Dysfunction of the hemostasis systemin patients with multiple sclerosis and coronavirus infection

Abstract

Multiple sclerosis is a chronic demyelinating disease of the central nervous system, accompanied by a disruption of the blood-brain barrier, the development of neuroinflammation, demyelination, and neurodegeneration. The coronavirus infection pandemic can manifest symptoms affecting the nervous system and exacerbate existing neurological pathology. The SARS-CoV-2 virus disrupts the integrity of the blood-brain barrier through the massive release of cytokines and proteases, activating microglia and oligodendrocytes, which initiate neuroinflammatory and neurodegenerative processes. Experimental studies have demonstrated that coronaviruses can lead to demyelination and provoke exacerbations of multiple sclerosis in affected women. Dysfunction of cerebral endothelium and platelet activation plays a crucial role both in the pathophysiology of multiple sclerosis and coronavirus infection, linking disorders of the primary hemostasis system with neuroinflammation. A close connection has been established between coagulation, inflammation, and immune reactions that occur within the vascular system. There is a hypothesis that coagulation activation at the neurovascular level may contribute to the emergence and maintenance of inflammatory reactions characteristic of multiple sclerosis pathogenesis.

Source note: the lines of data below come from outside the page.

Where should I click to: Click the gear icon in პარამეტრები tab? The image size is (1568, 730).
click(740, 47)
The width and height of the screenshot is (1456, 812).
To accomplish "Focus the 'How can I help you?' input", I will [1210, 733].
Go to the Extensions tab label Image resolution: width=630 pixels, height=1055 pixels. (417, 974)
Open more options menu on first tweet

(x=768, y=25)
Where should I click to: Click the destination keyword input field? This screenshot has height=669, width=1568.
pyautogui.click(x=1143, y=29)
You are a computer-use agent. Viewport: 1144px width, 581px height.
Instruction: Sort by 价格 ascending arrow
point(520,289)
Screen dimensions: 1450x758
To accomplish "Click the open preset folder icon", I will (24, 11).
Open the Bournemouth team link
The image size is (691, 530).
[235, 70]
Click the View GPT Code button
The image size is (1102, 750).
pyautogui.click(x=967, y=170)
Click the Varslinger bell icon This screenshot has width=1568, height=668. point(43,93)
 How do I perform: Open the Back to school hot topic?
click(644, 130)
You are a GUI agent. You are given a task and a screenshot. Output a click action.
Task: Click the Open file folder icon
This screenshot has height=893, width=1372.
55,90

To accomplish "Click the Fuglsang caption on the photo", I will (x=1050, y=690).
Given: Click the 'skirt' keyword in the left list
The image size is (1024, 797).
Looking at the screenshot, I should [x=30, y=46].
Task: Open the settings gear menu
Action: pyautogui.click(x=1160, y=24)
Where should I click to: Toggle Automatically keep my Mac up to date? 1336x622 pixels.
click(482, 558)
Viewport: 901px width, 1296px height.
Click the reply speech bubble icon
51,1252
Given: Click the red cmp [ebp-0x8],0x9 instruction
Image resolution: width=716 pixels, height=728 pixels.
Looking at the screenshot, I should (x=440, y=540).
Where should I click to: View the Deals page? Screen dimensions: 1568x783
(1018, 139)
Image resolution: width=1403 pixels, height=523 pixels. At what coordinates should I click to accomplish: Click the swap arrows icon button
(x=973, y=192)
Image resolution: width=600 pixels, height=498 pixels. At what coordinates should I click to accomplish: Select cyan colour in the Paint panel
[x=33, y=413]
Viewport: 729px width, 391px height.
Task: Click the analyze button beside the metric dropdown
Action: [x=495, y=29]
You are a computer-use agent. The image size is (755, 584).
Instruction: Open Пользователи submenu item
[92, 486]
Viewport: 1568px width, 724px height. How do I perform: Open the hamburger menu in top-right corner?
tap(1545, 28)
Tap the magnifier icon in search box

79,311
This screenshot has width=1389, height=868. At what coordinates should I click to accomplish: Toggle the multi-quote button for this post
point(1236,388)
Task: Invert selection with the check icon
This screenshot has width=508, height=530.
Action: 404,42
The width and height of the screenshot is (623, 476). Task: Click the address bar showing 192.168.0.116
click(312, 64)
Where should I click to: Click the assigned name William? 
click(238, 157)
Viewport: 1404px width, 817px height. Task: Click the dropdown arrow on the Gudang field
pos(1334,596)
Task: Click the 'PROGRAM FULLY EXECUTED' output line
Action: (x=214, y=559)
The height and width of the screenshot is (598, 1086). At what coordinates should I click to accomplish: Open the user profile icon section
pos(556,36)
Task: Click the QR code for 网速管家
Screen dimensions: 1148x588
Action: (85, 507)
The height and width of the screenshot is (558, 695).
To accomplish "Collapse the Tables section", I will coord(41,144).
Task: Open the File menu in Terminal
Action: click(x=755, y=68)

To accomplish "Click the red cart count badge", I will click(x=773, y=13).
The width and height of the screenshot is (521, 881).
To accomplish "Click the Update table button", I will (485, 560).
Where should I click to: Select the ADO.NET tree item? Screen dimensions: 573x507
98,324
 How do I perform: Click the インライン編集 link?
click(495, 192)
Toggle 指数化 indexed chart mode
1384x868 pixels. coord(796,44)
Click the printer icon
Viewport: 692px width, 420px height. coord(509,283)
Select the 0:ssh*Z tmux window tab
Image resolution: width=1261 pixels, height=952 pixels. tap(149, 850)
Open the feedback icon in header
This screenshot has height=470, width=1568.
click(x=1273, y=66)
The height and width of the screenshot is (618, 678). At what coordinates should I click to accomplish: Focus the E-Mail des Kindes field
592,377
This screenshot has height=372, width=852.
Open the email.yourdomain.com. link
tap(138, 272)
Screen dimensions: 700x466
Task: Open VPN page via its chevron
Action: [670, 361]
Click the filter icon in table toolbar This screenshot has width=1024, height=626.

This occurs as a result of fibrinogen penetration through the compromised blood-brain barrier, which correlates with areas of axonal damage and results in the unwanted activation of microglia and macrophages, intensifying neuroinflammation. Dysfunction of the hemostasis system in patients with multiple sclerosis and COVID-19 can lead to a worsening of the disease course, deterioration of neurological status, and unsatisfactory treatment outcomes.